(Source document Opens)
Prepared Remarks of Secretary Shaun Donovan at the Ribbon Cutting of Via Verde

South Bronx
Monday, June 18, 2012

Thank you, Mayor Bloomberg -- for that introduction, but even more for the leadership you have provided to New York City.

It's good to be back here with you and so many other friends just two years after we broke ground for Via Verde and marked the 100,000 unit milestone of the New Housing Marketplace plan.

Many thanks also to Adam and Jonathan, Mat Wambua, as well as Congressman Serrano and everyone else who made Via Verde a reality.

A generation ago, when President Carter walked down Charlotte Street and compared the devastation that he saw here to the firebombed neighborhoods of Dresden during World War Two, some speculated that cities like New York were finished.

But not everyone believed that. Indeed, the Koch Housing plan recognized the difference local leadership could make -- how the use of abandoned buildings and vacant lots could rebuild communities while increasing property values and tax revenues.

And this location was one of the last city-owned vacant lots in the Bronx to be repurposed for affordable housing.

Mayor Bloomberg's Housing Plan built on the Koch plan's legacy and matched the scale of its ambition -- creating or preserving affordable housing for more people than live in the entire city of Atlanta.

While responding to the new housing challenges of a growing and successful city, the Mayor's plan was also an opportunity to push affordable housing design in a new direction.

Nowhere was that clearer than the New Housing New York Legacy Project that I was proud to be a part of starting as HPD Commissioner -- and to see through to completion as HUD Secretary.

In many ways, our idea was simple: organizing a competition that could attract architect development teams from around the world and challenging them with a jury made up of a broad spectrum of stakeholders -- from housing experts and community leaders, to other prestigious architects, to perhaps the most important members of that jury, residents of the neighborhood itself.

Indeed, in stark contrast to the old paradigm the winning team--Phipps Houses, Dattner Architects, Jonathan Rose Companies and Grimshaw--didn't tell residents what they needed.

Rather, they listened to what residents wanted.
(Source document Closes)
(Data under study Opens)
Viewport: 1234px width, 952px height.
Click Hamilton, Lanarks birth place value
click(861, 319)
(Data under study Closes)
(Data under study Opens)
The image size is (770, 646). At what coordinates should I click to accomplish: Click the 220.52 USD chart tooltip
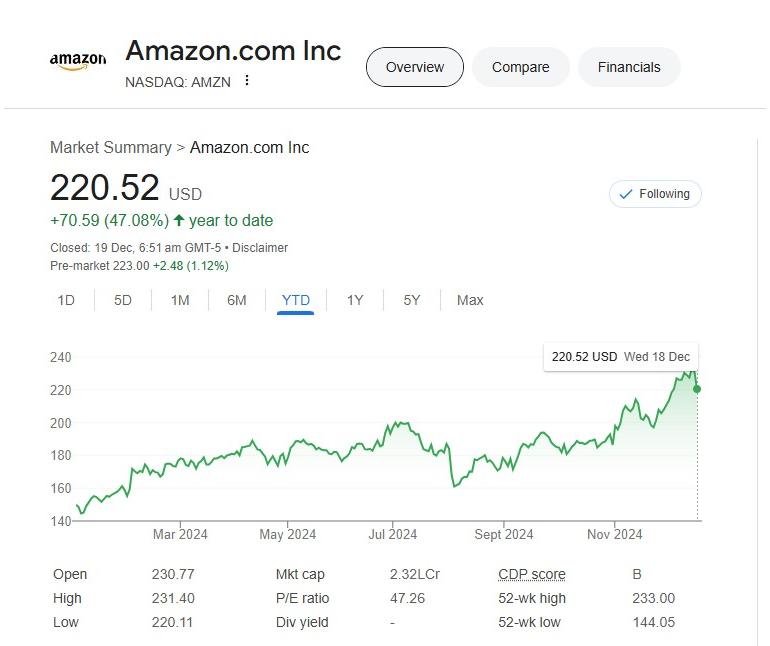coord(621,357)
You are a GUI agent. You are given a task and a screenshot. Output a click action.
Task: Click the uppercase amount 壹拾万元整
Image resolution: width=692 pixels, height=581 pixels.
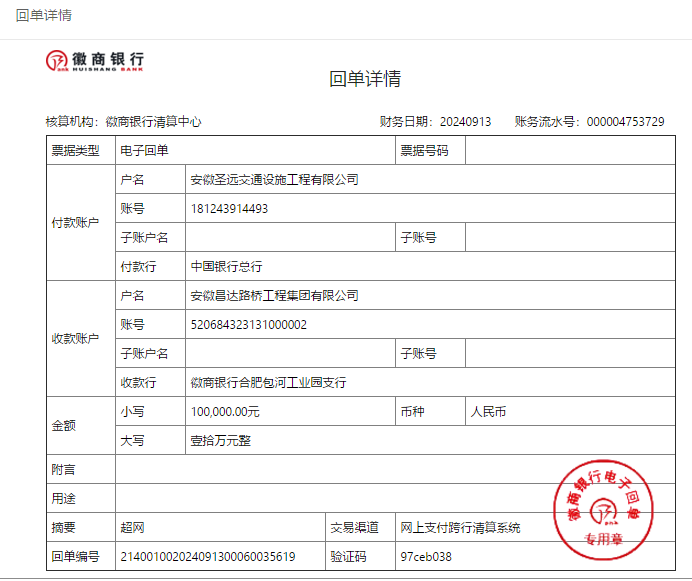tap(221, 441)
(Data under study Closes)
(Data under study Opens)
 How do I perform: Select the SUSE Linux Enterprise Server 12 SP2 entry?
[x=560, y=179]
(Data under study Closes)
:: Problems to work on ::
**a)** From the Via Verde remarks, copy out the passage starting at "Nowhere was that" and ending at "what they needed.".
**b)** Answer these questions using the Via Verde remarks:
(i) On what date were the remarks given?
(ii) What milestone of the New Housing Marketplace plan was marked at the Via Verde groundbreaking?
(iii) Which four groups made up the winning team?
**c)** In the Via Verde remarks, what did the Koch Housing plan recognize that showed not everyone believed cities like New York were finished?

:: Answers ::
**a)**
Nowhere was that clearer than the New Housing New York Legacy Project that I was proud to be a part of starting as HPD Commissioner -- and to see through to completion as HUD Secretary.

In many ways, our idea was simple: organizing a competition that could attract architect development teams from around the world and challenging them with a jury made up of a broad spectrum of stakeholders -- from housing experts and community leaders, to other prestigious architects, to perhaps the most important members of that jury, residents of the neighborhood itself.

Indeed, in stark contrast to the old paradigm the winning team--Phipps Houses, Dattner Architects, Jonathan Rose Companies and Grimshaw--didn't tell residents what they needed.

**b)**
(i) Monday, June 18, 2012.
(ii) The 100,000 unit milestone.
(iii) Phipps Houses, Dattner Architects, Jonathan Rose Companies and Grimshaw.

**c)** The Koch Housing plan recognized the difference local leadership could make. It saw how using abandoned buildings and vacant lots could rebuild communities while increasing property values and tax revenues.